Quelques heures à peine après avoir prononcé son discours sur l'état de l'Union, le président des États-Unis, Barack Obama, a lancé hier, conjointement avec les présidents du Conseil européen et de la Commission européenne, Herman Van Rompuy et José Manuel Barroso, la négociation d'un Partenariat transatlantique de commerce et d'investissement (PTCI).

Les travaux pour créer un espace de libre-échange de quelque 820 millions d'habitants commenceront l'été prochain, le temps que les États-Unis se trouvent un négociateur en chef.

Notre grand voisin est aussi engagé dans la négociation du Partenariat transpacifique (PTP) avec quelques grandes puissances d'Asie, l'Australie et la Nouvelle-Zélande. L'objectif est de se rapprocher des visées d'un accord de libre-échange que l'Organisation de coopération économique Asie-Pacifique (APEC) avait fixé pour 2020... en 1994. À l'époque, le premier ministre Jean Chrétien visait même 2010 pour les plus industrialisés des 18 pays membres de l'APEQ.Évidemment, il n'en est rien encore.

Malgré la volonté américaine d'agir rapidement sur ces deux fronts océaniques, on peut imaginer que les négociations seront très difficiles.

Tant en Europe qu'aux États-Unis, les réflexes protectionnistes sont nombreux, notamment en ce qui concerne les subventions à l'agriculture, le respect des appellations d'origine, la durée des brevets et, pour les États-Unis surtout, la sacro-sainte question de la sécurité.

C'est l'échec de la ronde de Doha en vue d'étendre à l'agriculture et à la propriété intellectuelle les règles libérales de l'Organisation mondiale du commerce qui pousse les pays à multiplier les chantiers d'accords de libre-échange bilatéraux.

Le Canada n'est pas en reste. Il a conclu des accords avec le Chili, le Costa Rica, Israël, la Norvège, le Pérou et la Suisse.

Dès qu'il se frotte à de plus gros ensembles économiques, les négociations paraissent toutefois plus difficiles.

En font foi les négociations amorcées en 2009 avec l'Union européenne en vue d'un Accord économique et commercial global (AECG) dont l'échéance avait été d'abord fixée en 2011, puis pour la fin 2012, et pour lequel il reste encore beaucoup d'embûches à surmonter.

En font foi aussi les négociations avec la Corée du Sud qui traînent depuis des années.

Si le Canada a aussi ouvert des pourparlers avec le Japon, l'Inde et Singapour, il n'a encore conclu aucun accord avec une puissance du Pacifique, la région qui croît le plus vite.

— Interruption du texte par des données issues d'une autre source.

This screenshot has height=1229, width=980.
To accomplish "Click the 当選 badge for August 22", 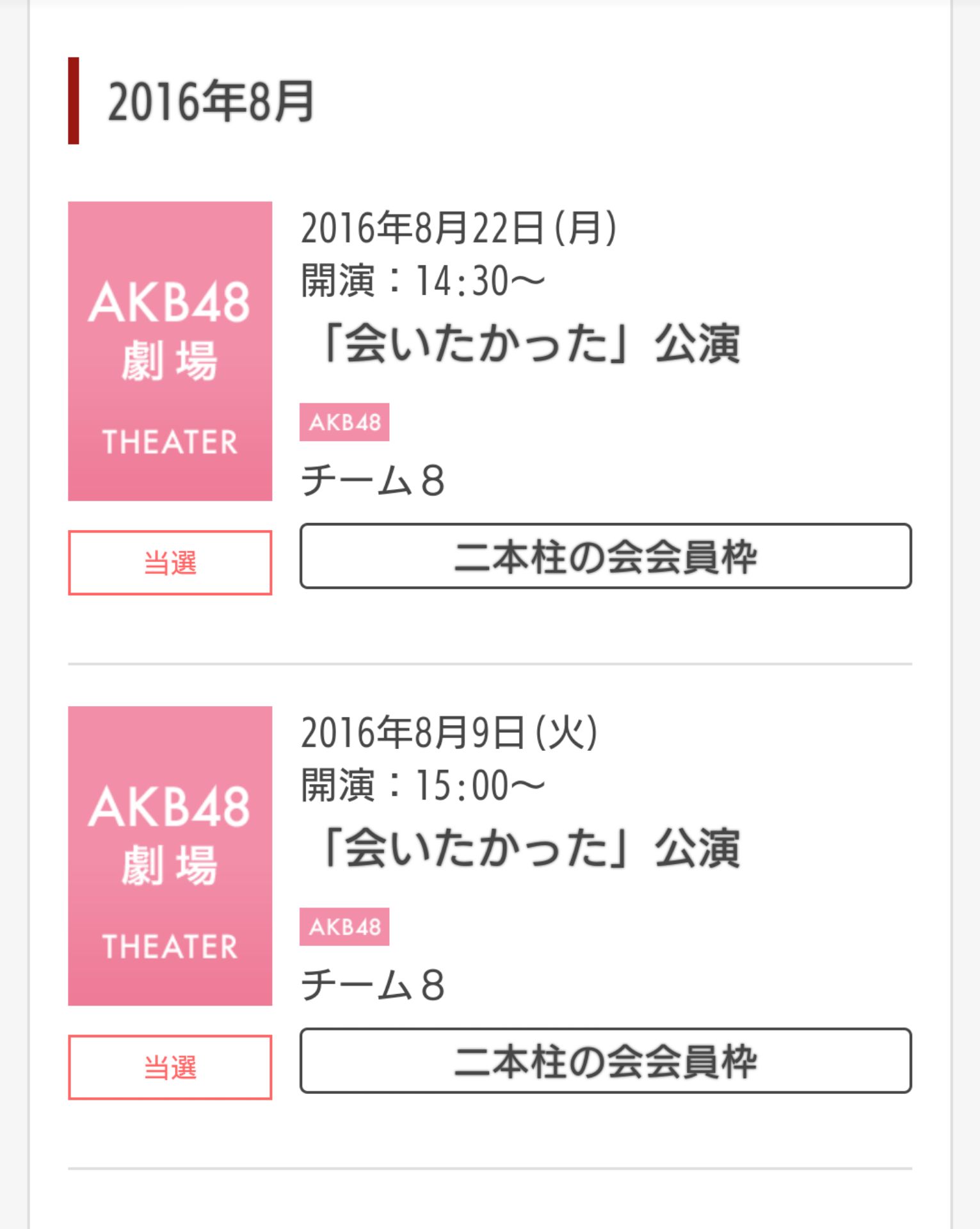I will (x=170, y=563).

Or, les États-Unis sont déjà liés par de telles ententes avec la Corée du Sud, Singapour et l'Australie, ce qui leur offre des avantages sur les exportateurs canadiens, encore soumis à des tarifs douaniers élevés. En 2012, la valeur de nos échanges internationaux a diminué de 9,9% et le déficit commercial a atteint 12 milliards.

Comme le fait remarquer Douglas Porter, économiste en chef chez BMO Marchés des capitaux, il ne faut pas chercher bien longtemps l'explication: la valeur des importations américaines a diminué de 2,3% l'an dernier.

Si le marché américain a déjà donné ses meilleurs fruits, que celui européen tarde à s'ouvrir davantage, il faut accélérer les efforts pour percer celui d'Asie.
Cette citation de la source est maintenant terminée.